The Index rewards polices that support the creation and dissemination of innovations of value to developing countries. It rewards government subsidies for research and development (R&D), whether delivered through spending or tax breaks. Spending on military R&D is discounted by half. On the one hand, much military R&D does more to improve the destructive capacity of rich countries than the productive capacity of poor ones. On the other, military security is important for development, and military R&D can have civilian spin-offs. Consider that the Pentagon partly funded the early development of the Internet.
Also factored in are policies on intellectual property rights (IPRs) that can inhibit the international flow of innovations. These take the form of patent laws that arguably go too far in advancing the interests of those who produce innovations at the expense of those who use them. Some countries, for example, allow patenting of plant and animal varieties. In such countries, a company could develop a crop variety, say, that thrives in poor tropical soils, patent it, and then opt not to sell it because the poor who could use it have inadequate buying power.

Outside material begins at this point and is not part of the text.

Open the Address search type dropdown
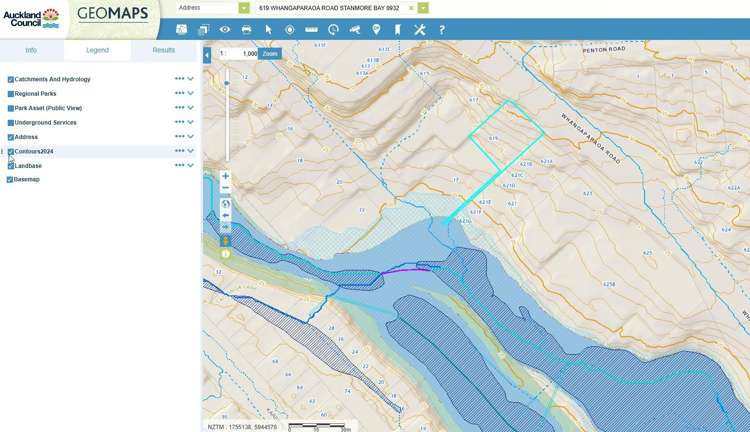Screen dimensions: 750x432 (x=244, y=8)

Other countries use their leverage to negotiate trade agreements with individual developing countries that extend certain IPRs beyond international norms in the General Agreement on Tariffs and Trade. U.S. negotiators, for example, have pushed for developing countries to agree never to force the immediate licensing of a patent even when it would serve a compelling public interest, as a HIV/AIDS drug might if produced by low-cost local manufacturers.

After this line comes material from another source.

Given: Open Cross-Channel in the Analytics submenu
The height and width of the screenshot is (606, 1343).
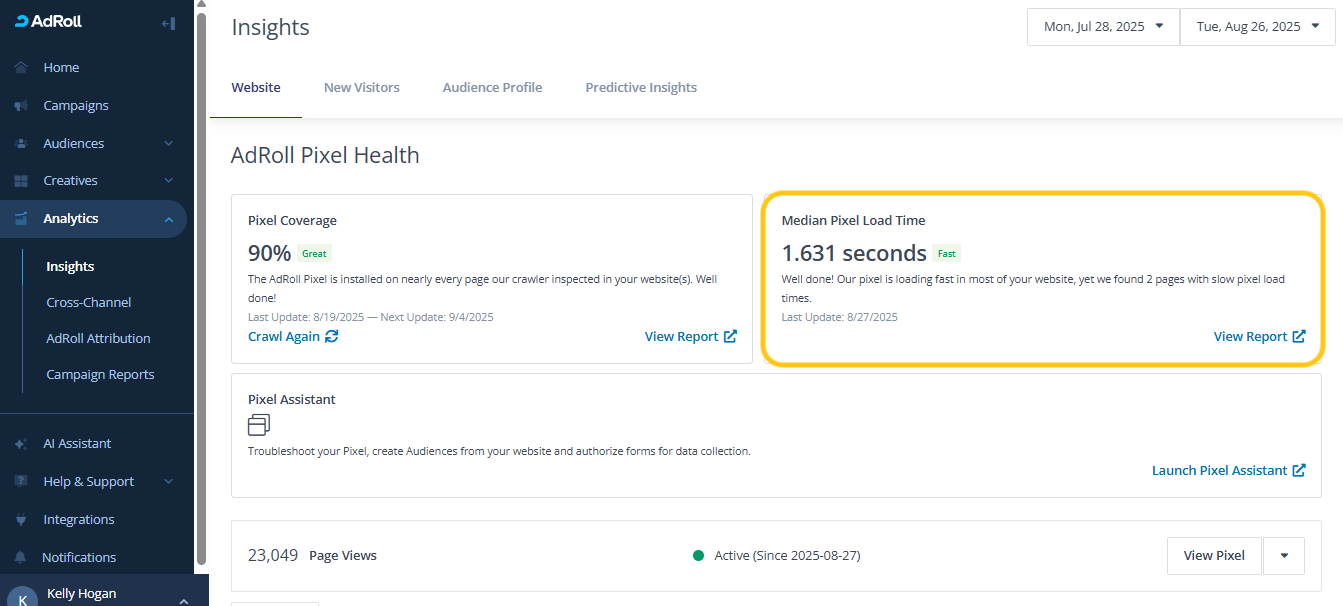Looking at the screenshot, I should coord(89,303).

No country does spectacularly better than its peers on technology. The U.S. loses points for pushing for compulsory licensing bans, and the Europeans are penalized for allowing the copyrighting of databases containing data assembled with public funds. Greece and Ireland lag considerably behind overall because of low government R&D subsidies. France, which spends a substantial 1 percent of GDP on government R&D, takes first. Canada, whose policies on IPRs are the least restrictive of the group, places second.
For more, go Inside the Index.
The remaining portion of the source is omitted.